Au cœur des crispations se trouve le processus de recensement biométrique, qui octroie le statut de réfugié. Depuis avril, près de 6.500 personnes ont vu leur carte désactivée pour des motifs allant du double enregistrement à des absences répétées du camp. Un non-sens pour de nombreux bénéficiaires, car ce système élimine tous ceux qui sortent pour surveiller le bétail qu’ils ont pu emporter dans leur fuite.
RETOURNER AU BERCAIL
Mais davantage qu’une simple divergence de point de vue, ce conflit avec le HCR dénote surtout l’impatience des réfugiés à voir leur pays se sécuriser et revenir chez eux en toute tranquillité. “Tout le monde est pressé de voir la paix effective pour retourner au bercail”, confie Mohamed Ag Malha, l’un des représentants des Maliens du camp.

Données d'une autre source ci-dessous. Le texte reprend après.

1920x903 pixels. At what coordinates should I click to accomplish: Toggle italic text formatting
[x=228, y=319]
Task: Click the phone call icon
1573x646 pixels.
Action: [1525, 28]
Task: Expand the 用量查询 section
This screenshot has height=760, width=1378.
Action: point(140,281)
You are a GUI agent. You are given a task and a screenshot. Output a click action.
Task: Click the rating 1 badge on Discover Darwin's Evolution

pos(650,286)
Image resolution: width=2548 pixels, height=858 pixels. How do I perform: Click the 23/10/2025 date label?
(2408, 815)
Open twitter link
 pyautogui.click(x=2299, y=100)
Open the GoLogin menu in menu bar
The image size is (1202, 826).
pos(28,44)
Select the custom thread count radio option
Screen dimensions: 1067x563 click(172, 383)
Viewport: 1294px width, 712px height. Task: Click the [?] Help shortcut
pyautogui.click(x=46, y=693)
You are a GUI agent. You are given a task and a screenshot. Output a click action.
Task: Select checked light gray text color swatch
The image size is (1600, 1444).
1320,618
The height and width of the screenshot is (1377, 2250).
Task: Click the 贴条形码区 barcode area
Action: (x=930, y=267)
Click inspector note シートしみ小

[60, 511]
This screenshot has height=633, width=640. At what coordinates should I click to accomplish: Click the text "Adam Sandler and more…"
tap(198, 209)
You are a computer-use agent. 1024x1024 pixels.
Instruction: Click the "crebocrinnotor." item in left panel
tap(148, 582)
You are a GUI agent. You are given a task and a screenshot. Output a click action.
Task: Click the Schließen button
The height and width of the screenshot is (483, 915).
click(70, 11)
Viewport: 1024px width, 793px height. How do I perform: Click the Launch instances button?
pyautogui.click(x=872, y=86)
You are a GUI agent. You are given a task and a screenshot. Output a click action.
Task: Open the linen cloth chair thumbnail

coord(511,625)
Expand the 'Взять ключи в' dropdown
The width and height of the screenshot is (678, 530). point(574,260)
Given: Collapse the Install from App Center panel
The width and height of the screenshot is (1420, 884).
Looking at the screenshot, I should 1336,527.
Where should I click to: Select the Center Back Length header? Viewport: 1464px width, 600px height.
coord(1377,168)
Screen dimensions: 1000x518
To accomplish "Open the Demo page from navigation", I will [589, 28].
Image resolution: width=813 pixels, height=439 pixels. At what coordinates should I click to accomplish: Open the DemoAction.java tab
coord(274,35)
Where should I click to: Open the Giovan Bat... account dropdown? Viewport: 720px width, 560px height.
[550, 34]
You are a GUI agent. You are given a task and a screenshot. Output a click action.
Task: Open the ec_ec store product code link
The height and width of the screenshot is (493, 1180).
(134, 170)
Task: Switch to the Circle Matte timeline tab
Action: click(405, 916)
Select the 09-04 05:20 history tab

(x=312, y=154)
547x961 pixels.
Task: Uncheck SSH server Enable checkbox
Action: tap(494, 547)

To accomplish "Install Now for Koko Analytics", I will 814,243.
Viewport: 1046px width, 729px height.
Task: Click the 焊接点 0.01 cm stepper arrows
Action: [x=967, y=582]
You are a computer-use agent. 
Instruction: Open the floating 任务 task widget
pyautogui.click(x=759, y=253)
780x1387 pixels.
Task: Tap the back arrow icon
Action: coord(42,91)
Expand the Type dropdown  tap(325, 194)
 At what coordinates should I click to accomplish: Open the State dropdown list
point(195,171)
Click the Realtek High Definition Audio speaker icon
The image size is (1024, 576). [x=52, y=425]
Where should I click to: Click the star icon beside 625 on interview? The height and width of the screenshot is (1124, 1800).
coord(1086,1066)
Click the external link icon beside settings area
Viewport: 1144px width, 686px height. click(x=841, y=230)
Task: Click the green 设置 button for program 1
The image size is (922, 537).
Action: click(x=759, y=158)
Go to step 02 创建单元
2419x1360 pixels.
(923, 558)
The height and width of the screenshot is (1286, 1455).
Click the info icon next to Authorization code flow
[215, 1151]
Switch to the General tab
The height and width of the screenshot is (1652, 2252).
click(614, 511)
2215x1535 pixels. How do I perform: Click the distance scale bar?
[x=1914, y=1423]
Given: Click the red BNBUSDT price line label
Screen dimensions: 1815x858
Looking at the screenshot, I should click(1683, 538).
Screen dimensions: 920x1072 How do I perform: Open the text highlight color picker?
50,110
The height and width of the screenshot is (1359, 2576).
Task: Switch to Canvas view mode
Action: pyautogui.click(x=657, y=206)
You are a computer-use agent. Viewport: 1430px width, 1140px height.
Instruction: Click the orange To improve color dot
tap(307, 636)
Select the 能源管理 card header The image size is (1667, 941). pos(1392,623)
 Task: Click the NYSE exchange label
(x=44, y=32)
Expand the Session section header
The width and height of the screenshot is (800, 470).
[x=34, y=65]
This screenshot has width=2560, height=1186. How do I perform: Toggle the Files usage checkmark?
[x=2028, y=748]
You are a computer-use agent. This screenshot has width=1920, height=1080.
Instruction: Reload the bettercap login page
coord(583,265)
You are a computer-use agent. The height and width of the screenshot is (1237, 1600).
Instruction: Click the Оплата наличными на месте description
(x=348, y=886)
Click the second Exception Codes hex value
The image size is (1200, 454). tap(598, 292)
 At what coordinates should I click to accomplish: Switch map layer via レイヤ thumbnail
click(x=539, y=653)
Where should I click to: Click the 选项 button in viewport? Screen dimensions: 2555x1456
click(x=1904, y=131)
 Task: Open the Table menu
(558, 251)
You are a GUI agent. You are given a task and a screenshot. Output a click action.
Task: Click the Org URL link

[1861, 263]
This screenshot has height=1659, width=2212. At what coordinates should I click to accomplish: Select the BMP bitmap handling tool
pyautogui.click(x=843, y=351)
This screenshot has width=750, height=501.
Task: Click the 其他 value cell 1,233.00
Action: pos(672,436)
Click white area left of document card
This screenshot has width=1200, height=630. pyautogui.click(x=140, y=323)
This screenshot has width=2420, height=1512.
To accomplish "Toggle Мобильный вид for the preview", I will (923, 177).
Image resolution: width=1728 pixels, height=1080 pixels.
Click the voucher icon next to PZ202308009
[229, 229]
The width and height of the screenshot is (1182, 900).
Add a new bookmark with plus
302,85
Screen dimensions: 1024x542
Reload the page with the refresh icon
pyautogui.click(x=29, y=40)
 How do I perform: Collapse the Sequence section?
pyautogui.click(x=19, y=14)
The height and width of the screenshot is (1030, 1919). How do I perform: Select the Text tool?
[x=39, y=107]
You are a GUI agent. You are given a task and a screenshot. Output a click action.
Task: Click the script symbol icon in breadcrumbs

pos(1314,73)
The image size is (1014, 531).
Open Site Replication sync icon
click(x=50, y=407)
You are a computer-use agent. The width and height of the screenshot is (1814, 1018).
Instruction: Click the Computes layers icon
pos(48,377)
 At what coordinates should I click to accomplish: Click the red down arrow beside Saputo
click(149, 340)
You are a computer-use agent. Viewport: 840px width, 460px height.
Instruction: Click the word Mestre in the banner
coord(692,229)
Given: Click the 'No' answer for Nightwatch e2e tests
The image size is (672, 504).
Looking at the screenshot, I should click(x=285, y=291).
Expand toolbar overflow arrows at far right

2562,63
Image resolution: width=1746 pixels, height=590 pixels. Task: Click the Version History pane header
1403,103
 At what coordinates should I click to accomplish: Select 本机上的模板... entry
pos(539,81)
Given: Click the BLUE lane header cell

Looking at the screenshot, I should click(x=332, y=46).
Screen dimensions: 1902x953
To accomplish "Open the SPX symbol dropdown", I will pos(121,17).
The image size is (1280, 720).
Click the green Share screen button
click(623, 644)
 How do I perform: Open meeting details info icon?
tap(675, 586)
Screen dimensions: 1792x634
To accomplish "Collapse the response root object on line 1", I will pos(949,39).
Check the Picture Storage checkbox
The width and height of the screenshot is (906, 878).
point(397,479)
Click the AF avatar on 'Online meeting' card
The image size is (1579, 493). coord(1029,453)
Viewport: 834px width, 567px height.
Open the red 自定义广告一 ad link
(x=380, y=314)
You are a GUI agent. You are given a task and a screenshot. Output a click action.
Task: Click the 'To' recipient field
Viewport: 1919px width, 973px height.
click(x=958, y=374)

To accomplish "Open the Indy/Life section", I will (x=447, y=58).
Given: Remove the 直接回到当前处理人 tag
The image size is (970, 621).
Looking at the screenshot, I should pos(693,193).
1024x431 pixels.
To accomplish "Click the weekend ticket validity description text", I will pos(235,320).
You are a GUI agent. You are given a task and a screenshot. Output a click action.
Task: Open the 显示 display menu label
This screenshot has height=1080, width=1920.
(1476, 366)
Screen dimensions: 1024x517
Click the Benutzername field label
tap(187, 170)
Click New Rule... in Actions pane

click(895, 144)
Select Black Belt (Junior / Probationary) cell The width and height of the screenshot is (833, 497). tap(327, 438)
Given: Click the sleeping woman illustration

Aujourd’hui, les sinistrés redoutent la famine et la diarrhée en cette période de saison des pluies particulièrement abondantes. Près de 500_d’entre eux sont déjà repartis de l’autre côté de la frontière. Et ce en dépit de l’incertitude pour leur sécurité, dans un climat tendu dans le nord du Mali. “Nous sommes obligés de retourner chez nous, quitte à mourir, car le HCR nous a retiré son soutien”, explique Mokha Ag Mohamed Ali, un réfugié qui rentre dans son village de Toya, à 15 kilomètres de Tombouctou.
RECRUDESCENCE DES VIOLENCES
Les violences sont surtout vives dans cette région de Tombouctou, d’où est issue la majorité des réfugiés installés en Mauritanie. Des affrontements ont encore opposé, le 11 septembre, près de Léré, à la frontière mauritanienne, l’armée malienne et des hommes armés. Ces derniers se seraient regroupés à Foïta, en vue du cantonnement prévu par l’accord intérimaire de paix, signé mi-juin entre “les groupes armés de l’Azawad” (le Mouvement national de libération de l’Azawad, MNLA [groupe rebelle touareg qui réclame l’indépendance du Nord]) et les autorités de transition de Bamako. Cet accrochage va sans doute aggraver les tensions interethniques nées dans le sillage de l’opération française “Serval”.
Il y a quelques semaines, un Touareg d’une soixantaine d’années a été retrouvé mort, “lynché par des villageois noirs”, selon un proche de la victime, à Léré. D’un autre côté, les sédentaires “noirs” sont aussi parfois ciblés par des bandes armées – touareg ou maures – qui pillent leurs biens dans des villages. Mais l’armée malienne est aussi pointée du doigt dans cette recrudescence des violences. D’après l’Association des réfugiés de l’Azawad victimes de la répression, une vingtaine de civils nomades, touareg et maures, auraient été arrêtés ces derniers jours par des soldats maliens. “L’armée malienne les a maltraités, six d’entre eux sont dans un piteux état”, s’insurge Zakiyetou Walet Halétine, la responsable de l’association.
IBK COMME ESPOIR
Malgré le déploiement de ses casques bleus depuis le 1er juillet, la Mission des Nations unies pour la stabilisation du Mali n’a pas encore réussi à tranquilliser la région de Tombouctou. Mais le nouveau président, Ibrahim Boubacar Keïta – surnommé IBK –, qui a été investi jeudi [19 septembre] en grande pompe et en présence de 25 chefs d’Etat, représente un espoir pour les réfugiés maliens. Ces derniers ont accueilli avec satisfaction son annonce de prochaines “assises nationales du Nord”. Pour l’Organisation des sociétés civiles de l’Azawad, basée à M’Béra, et qui représente les réfugiés, les déplacés ainsi que les composantes issues des régions du Nord-Mali, cette déclaration démontre “une vraie volonté du chef de l’Etat à régler définitivement le problème du Nord-Mali”.